DATA EXCERPTS:
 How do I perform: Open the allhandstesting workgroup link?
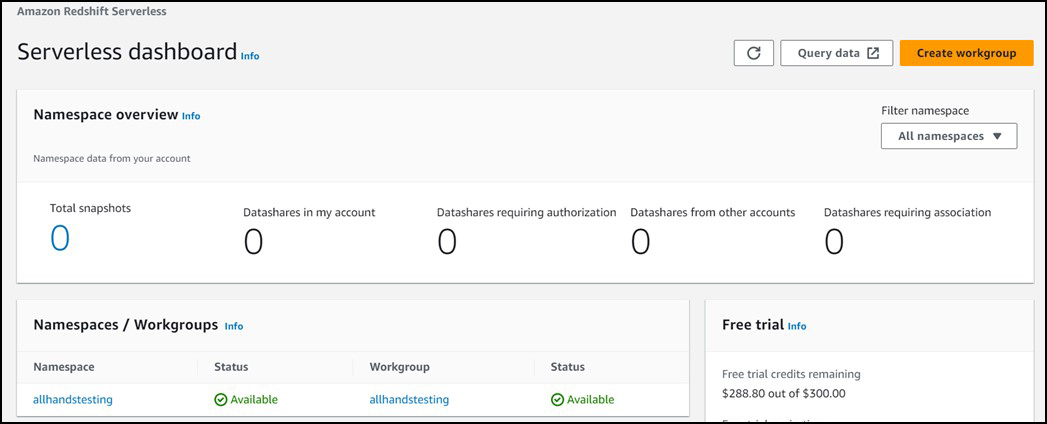pyautogui.click(x=409, y=399)
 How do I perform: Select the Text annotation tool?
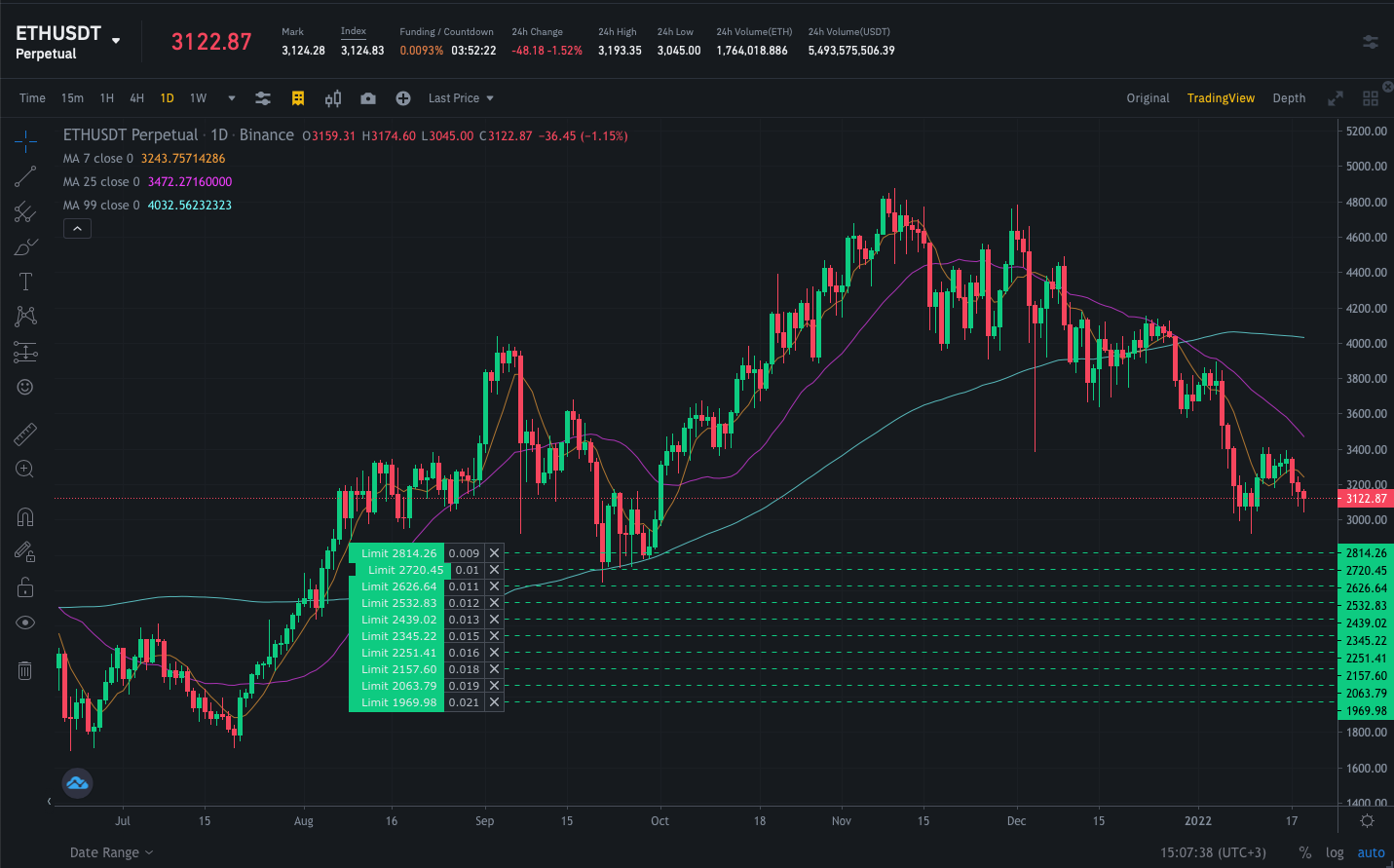point(25,282)
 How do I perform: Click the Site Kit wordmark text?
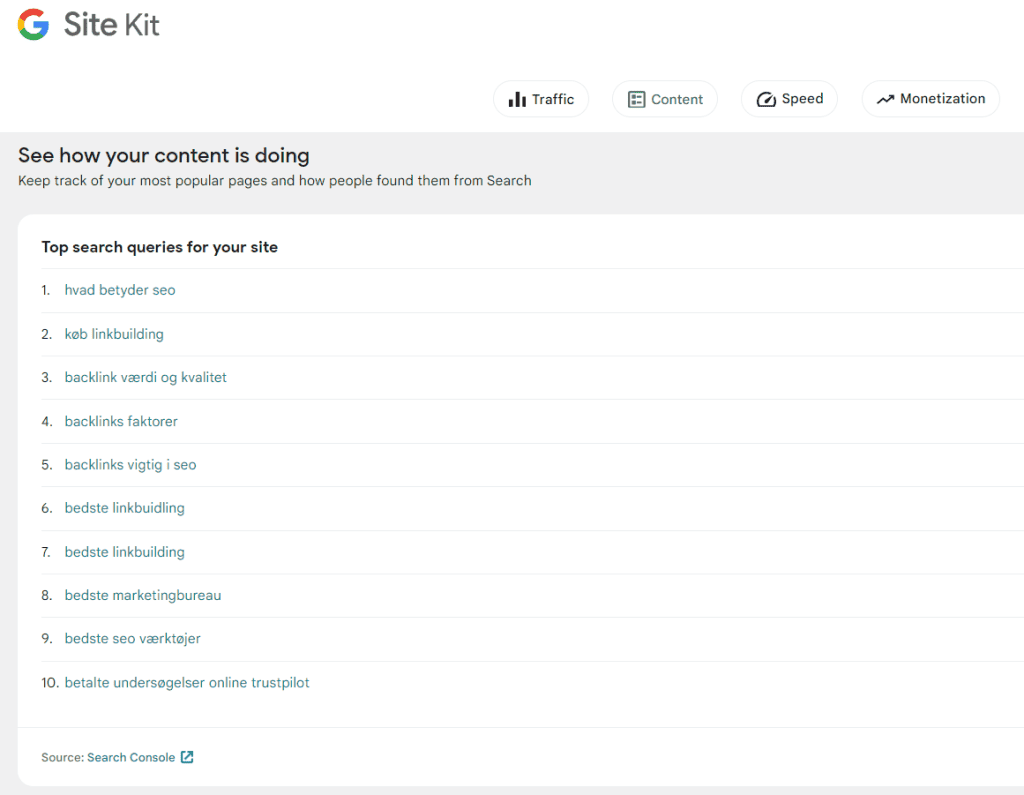pos(112,25)
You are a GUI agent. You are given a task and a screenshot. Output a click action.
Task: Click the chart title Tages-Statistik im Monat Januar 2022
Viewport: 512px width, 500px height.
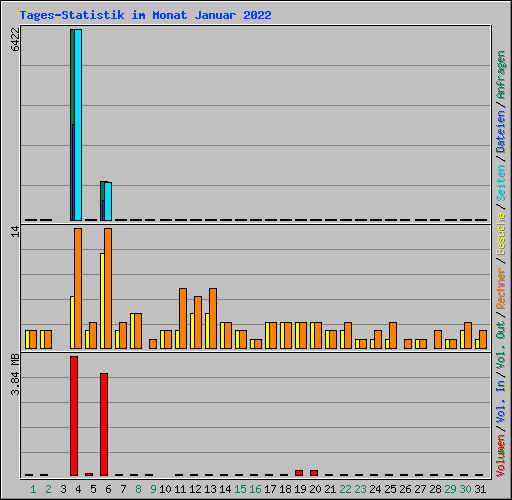click(145, 15)
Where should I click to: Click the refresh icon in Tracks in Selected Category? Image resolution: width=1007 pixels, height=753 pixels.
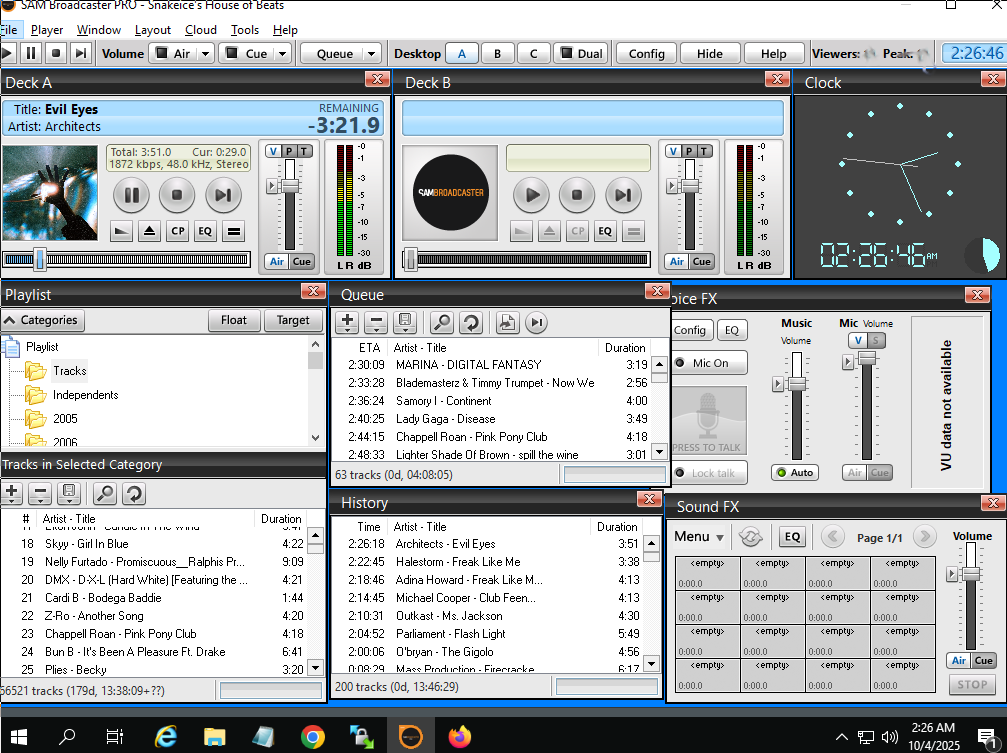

WORK INSTRUCTIONS: Take the entries above and set them down exactly, minus the pictures.

FINAL ANSWER:
 How do I perform: Open the allhandstesting workgroup link?
pyautogui.click(x=409, y=399)
 How do I perform: Select the Text annotation tool?
point(25,282)
 How do I perform: Click the Site Kit wordmark text?
pos(112,25)
You are a GUI agent. You are given a task and a screenshot. Output a click action.
Task: Click the chart title Tages-Statistik im Monat Januar 2022
Viewport: 512px width, 500px height.
click(145, 15)
Where should I click to: Click the refresh icon in Tracks in Selected Category? Image resolution: width=1007 pixels, height=753 pixels.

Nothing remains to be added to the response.